親友を好きな彼


「はぁ~、おいしい」

久しぶりに、こんなに飲んで食べた気がする。

創作料理の店だけあって、どれもこれもが珍しい味付け。

和洋折衷で、食べていても飽きなかった。

「それにしても、一香と聡士遅いね」

すっかり、いい感じに酔いがまわった私は、ふと琉二と二人きりな事に気付いた。

一香はお手洗いに行くと言い、聡士はタバコを吸ってくると言って席を外したきりだ。

もう15分くらいは経つか?

「探してきたら?」

全く変わっていない琉二が、そう言ってきた。

「私が?何でよ。それにしても、琉二ってあんなに飲んで、全く変わってないね?」

「由衣が弱いんだよ。非常階段が奥にあるから、そこを探してみなよ。
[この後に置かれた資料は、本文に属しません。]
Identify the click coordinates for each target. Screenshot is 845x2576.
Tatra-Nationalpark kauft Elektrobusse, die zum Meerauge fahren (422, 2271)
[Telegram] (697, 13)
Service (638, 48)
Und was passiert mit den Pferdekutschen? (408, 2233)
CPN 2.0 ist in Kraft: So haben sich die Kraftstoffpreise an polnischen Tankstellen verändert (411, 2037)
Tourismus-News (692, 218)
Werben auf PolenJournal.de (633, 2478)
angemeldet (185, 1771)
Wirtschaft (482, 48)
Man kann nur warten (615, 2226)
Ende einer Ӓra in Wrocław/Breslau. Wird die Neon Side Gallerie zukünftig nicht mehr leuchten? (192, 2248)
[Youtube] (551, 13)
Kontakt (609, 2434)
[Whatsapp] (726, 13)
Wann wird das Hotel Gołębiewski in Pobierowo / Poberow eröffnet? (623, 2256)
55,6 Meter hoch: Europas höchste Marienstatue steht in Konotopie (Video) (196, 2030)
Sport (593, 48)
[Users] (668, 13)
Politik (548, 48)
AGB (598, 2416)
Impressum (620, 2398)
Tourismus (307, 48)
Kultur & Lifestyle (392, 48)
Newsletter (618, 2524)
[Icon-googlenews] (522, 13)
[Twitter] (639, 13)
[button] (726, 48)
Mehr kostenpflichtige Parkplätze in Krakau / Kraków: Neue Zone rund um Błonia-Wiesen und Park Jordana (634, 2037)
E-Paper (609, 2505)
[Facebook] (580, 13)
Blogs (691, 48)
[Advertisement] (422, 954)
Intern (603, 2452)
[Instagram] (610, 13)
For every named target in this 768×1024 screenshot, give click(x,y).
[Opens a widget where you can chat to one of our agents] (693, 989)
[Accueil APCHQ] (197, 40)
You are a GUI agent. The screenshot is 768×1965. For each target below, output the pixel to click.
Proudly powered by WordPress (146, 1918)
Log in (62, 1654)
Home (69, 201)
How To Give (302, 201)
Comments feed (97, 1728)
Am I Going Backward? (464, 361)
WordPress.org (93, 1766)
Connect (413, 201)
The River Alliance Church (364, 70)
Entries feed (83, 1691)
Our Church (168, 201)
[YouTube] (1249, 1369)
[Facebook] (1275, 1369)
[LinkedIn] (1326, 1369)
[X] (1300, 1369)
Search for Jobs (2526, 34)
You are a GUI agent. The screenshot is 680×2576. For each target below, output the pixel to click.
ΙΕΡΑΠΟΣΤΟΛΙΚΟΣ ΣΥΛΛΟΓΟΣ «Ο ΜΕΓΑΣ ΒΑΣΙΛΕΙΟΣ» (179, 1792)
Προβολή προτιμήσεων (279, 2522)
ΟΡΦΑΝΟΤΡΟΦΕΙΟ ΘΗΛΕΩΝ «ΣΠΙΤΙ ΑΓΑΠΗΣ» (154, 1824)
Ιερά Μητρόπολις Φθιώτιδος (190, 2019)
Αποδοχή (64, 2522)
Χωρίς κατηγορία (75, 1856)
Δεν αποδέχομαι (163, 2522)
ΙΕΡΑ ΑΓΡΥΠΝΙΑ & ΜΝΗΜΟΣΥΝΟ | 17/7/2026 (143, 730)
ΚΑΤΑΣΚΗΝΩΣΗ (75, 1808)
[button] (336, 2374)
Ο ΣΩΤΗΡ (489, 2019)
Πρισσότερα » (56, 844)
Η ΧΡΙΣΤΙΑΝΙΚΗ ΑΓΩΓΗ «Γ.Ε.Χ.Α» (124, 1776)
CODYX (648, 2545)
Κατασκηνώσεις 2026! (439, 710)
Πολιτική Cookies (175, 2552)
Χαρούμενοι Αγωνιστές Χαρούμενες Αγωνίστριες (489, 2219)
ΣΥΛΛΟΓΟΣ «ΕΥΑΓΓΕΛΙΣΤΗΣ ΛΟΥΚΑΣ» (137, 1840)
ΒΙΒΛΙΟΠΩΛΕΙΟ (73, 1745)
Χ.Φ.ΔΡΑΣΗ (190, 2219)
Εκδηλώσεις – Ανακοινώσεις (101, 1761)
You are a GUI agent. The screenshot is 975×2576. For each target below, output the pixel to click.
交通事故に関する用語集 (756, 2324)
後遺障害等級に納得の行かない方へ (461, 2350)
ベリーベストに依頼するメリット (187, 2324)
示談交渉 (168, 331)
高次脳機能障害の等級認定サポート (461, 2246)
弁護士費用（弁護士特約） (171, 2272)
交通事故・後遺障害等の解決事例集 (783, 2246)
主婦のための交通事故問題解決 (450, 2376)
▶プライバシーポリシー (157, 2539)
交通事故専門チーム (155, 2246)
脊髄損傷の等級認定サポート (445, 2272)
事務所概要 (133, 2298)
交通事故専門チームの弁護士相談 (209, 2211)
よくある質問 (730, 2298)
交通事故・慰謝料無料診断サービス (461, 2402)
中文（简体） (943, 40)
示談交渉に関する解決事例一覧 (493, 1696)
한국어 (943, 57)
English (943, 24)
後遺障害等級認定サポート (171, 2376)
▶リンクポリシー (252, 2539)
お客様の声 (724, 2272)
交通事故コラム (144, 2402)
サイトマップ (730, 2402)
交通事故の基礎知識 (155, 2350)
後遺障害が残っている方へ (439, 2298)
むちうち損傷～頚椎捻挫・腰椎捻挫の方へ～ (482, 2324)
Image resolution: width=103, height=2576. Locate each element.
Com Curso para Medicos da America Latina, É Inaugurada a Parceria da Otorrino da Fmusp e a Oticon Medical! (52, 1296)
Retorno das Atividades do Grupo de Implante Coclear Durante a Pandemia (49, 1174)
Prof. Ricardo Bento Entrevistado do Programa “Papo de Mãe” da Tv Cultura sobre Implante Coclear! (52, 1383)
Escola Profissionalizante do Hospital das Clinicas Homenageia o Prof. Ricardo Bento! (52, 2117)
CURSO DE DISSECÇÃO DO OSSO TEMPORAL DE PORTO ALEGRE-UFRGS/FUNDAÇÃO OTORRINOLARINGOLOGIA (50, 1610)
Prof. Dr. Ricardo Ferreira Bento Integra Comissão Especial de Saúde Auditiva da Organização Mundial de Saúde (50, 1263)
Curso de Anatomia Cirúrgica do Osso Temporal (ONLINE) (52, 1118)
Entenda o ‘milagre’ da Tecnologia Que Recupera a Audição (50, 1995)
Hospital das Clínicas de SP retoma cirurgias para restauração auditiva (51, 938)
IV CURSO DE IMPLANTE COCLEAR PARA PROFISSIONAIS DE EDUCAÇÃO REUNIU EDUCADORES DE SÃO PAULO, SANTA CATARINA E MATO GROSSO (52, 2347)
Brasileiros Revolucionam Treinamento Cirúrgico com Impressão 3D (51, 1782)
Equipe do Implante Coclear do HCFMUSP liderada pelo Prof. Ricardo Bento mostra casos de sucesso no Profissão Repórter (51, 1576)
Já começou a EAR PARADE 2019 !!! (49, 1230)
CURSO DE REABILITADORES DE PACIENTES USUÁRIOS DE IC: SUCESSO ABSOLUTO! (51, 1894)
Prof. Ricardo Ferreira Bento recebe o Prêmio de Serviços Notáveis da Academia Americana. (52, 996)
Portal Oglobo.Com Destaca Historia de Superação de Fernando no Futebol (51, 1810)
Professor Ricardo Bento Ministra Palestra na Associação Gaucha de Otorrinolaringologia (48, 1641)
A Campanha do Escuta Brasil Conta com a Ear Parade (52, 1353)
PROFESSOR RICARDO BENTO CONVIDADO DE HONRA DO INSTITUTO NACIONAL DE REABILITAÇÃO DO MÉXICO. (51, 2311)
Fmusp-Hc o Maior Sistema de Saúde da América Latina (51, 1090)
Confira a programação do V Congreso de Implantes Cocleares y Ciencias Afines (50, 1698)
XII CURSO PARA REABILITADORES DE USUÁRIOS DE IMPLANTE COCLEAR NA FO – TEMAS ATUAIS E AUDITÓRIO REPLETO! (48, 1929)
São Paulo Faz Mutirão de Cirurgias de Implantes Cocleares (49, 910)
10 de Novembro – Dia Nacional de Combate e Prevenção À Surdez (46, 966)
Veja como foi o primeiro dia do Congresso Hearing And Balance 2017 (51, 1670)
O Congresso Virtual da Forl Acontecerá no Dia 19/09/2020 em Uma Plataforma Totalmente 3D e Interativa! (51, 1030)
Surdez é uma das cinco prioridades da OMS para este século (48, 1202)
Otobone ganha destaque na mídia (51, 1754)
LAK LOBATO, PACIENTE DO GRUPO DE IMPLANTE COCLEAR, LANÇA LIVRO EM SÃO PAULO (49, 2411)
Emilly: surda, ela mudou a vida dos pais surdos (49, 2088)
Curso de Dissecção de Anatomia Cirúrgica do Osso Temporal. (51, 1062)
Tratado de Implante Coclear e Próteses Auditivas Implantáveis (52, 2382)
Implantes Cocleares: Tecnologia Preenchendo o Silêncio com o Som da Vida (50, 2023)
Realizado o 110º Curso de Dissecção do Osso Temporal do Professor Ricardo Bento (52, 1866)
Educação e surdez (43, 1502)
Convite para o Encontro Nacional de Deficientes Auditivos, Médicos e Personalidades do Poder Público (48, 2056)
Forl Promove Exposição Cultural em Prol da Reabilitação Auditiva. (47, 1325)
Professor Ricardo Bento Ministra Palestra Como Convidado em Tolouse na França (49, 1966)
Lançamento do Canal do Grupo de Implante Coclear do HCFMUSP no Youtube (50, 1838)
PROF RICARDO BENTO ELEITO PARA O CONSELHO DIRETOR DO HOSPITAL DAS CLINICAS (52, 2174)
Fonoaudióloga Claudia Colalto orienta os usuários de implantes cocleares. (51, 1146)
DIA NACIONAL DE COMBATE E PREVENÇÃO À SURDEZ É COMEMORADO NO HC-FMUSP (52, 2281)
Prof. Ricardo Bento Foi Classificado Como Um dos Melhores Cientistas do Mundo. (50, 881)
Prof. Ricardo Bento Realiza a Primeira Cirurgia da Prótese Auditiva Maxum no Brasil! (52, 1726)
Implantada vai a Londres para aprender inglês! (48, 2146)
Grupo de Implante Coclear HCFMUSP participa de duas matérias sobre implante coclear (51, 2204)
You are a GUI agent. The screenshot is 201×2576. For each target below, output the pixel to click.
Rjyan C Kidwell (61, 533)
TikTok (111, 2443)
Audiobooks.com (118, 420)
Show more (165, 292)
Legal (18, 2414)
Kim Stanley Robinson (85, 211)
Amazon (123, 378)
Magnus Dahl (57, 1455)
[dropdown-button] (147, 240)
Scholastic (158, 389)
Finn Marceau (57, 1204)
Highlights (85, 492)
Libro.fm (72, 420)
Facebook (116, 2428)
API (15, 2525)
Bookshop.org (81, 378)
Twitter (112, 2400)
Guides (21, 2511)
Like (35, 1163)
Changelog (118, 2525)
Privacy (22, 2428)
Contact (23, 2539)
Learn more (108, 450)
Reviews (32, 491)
何か分かるかもだよ?」

「え~?」

ゲームじゃないんだからさ。

お宝でも出てくるわけ?

渋々言われた通りに、二人を探しに行った。

もう、どうでもいいいよと思いつつ、琉二と二人きりなのはまだ苦手だ。

店内の奥には鉄扉があり、上には非常階段のマークがついている。

「こんな場所に?」

ゆっくりと開けると、思った以上にキレイな場所で、非常階段といっても建物の中にあるタイプだった。

階段にはじゅうたんが敷かれていて、ビル全体の非常階段になっている。

一体、どこに二人がいるのか…。

しばらく耳を傾けていると、

「聡士…」

一香の声とともに、甘ったるい息遣いが聞こえてきたのだった。

やっぱりここにいる!?

すっかり酔いが吹っ飛んだ私は、声のする方へゆっくりと歩くと、一つ下の階の踊り場に、一香と聡士がいるのが見えた。

座り込んで…。

キスをしているじゃない!!

思わず声をあげそうになり、慌てて両手で口を塞ぐと、見つからないように階段の陰に隠れる。

それでも気になってしまい、そっと覗くと二人は、お互いの体に手を回して濃厚なキスを繰り返していた。

一体、いつからやっているのか。

その内、聡士の手は一香の胸へと伸びている。

そしてさらに、一香の甘い声は大きくなった。

ちょっと、まさかここで、これ以上の事をするんじゃないわよね?

さすがにいたたまれなくなり、その場を離れようとした時だった。

「大翔の事は忘れろよ」

聡士がキスをしながら、そう言ってきたのだった。

大翔!?

一歩進んだ足を引っ込めて、その場にしゃがみ込む。

どうして大翔の名前が出てくるの?

「聡士だって、いつまでこんな事をするのよ」

息遣いを荒くした一香が、そう反論した。

「だって、俺は一香が好きだから。だから、忘れされてやる」

二人のキスはまだ続いていて、それからどうなったのかは分からない。

その場を離れた私は、放心状態で席へと戻ったのだった。

「何か見たんだ?」

確信犯の琉二が、ニヤッと笑ってきたけれど、それに言い返す気力がない。

そして二人が戻ってきたのは、それから10分後。

何事もないように戻って、笑って話しかけてきた聡士と一香が…。

心底憎いと思ってしまったのだった。